━━━ Listed records ━━━
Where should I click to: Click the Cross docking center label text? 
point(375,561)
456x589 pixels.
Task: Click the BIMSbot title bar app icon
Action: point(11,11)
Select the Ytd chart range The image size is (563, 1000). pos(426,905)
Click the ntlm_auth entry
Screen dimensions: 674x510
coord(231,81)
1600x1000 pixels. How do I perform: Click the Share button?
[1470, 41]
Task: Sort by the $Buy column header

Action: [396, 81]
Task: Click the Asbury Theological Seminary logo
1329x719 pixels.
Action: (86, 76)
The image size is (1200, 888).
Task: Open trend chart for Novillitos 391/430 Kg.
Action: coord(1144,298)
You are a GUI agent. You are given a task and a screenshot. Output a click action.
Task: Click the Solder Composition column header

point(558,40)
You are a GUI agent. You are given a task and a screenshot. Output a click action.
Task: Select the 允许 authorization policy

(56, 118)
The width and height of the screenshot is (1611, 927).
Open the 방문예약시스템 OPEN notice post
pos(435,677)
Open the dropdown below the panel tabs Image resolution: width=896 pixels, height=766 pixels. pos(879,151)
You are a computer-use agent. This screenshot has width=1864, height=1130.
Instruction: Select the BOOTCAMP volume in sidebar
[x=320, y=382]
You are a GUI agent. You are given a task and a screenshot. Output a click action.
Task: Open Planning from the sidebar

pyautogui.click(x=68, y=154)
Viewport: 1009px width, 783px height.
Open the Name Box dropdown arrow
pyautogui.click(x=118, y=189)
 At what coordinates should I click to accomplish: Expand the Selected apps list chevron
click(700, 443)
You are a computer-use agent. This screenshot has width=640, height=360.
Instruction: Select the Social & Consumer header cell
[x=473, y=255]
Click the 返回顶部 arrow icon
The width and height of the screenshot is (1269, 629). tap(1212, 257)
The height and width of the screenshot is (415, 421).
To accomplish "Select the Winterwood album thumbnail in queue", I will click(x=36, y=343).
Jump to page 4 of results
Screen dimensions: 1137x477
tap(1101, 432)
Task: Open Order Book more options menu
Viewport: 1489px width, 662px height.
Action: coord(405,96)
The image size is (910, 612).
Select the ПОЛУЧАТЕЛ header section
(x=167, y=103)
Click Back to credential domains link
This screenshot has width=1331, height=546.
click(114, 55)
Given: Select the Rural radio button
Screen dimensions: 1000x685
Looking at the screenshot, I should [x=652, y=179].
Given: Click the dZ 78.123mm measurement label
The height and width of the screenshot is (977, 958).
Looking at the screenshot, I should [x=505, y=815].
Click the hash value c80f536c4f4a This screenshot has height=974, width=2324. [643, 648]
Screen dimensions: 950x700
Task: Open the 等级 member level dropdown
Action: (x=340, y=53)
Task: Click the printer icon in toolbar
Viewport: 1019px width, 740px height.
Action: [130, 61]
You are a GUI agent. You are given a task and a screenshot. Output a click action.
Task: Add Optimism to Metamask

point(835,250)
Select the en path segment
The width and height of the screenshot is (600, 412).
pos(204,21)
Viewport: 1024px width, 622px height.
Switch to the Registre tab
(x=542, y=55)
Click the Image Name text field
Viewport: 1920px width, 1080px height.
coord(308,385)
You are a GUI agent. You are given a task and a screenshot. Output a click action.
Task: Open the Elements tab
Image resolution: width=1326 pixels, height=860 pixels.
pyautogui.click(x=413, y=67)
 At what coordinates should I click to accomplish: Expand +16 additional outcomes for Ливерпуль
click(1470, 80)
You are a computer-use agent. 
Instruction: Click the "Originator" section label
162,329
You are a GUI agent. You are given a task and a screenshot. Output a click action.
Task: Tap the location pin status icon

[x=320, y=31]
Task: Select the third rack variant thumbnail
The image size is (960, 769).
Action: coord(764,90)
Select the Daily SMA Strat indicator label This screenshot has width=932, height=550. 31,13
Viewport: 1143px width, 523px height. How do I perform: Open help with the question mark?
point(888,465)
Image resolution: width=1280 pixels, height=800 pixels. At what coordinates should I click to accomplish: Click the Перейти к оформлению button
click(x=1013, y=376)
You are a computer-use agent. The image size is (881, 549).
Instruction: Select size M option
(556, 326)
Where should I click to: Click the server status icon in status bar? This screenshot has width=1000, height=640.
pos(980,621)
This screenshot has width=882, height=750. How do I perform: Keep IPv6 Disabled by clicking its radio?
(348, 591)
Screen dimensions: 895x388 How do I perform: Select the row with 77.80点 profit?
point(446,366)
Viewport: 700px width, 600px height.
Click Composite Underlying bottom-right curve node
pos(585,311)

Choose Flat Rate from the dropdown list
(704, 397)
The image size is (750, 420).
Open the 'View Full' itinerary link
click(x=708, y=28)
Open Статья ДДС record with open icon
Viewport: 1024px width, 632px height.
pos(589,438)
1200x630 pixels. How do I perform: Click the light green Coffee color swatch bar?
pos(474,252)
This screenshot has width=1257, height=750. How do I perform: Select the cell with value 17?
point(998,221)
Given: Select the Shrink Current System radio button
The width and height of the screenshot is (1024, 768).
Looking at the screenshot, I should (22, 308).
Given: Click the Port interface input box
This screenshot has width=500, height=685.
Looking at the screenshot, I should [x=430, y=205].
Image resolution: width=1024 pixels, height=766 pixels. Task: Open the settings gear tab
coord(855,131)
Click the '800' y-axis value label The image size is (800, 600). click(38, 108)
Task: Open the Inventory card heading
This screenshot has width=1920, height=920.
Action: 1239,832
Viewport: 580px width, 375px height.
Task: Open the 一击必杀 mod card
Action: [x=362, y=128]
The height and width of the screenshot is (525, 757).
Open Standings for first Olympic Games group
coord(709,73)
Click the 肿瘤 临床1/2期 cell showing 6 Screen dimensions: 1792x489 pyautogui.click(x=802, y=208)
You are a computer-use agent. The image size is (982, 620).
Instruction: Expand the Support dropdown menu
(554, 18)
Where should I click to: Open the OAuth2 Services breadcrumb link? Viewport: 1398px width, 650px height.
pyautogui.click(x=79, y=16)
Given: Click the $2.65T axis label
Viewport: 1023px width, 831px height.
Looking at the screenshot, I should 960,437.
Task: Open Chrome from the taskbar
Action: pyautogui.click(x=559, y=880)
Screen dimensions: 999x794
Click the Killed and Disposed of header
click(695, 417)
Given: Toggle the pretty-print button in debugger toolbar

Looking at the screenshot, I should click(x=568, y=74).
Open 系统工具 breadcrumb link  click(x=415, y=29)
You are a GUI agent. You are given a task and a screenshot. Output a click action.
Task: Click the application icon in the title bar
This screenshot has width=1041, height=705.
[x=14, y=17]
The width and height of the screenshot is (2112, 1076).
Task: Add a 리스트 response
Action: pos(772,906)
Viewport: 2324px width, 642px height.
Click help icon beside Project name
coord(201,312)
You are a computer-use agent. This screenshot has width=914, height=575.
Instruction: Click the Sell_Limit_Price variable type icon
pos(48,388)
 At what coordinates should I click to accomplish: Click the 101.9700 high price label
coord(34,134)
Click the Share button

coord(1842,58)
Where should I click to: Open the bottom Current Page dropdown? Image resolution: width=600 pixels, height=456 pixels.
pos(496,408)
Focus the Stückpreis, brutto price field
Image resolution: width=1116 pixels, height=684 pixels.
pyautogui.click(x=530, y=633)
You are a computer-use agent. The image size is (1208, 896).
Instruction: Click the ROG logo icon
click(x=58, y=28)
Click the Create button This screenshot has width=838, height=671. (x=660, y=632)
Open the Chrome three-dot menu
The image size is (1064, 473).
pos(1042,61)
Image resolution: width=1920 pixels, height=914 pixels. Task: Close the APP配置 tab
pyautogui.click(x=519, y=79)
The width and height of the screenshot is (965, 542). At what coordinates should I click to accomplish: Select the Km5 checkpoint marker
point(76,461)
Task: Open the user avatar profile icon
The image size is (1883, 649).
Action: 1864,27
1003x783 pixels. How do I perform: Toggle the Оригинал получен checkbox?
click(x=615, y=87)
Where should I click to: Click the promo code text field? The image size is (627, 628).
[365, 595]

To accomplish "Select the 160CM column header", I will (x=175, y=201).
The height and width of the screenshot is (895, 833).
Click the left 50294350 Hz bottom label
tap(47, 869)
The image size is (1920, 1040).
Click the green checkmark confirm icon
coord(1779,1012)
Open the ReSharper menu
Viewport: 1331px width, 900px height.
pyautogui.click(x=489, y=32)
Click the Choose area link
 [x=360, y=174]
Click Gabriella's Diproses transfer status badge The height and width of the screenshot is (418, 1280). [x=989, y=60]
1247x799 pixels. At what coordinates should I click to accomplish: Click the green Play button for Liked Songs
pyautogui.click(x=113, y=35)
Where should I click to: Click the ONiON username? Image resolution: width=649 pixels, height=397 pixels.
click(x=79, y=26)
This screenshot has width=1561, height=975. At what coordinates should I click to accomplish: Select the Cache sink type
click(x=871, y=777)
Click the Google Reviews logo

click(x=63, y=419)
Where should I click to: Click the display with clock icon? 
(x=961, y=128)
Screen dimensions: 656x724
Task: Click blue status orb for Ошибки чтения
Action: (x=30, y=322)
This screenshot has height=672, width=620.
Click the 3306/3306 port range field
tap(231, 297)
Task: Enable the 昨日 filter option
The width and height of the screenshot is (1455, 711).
━━━
* **Problem to work on**: Return only the number of lines above in which the string "axis" occurs.

* **Solution**: 2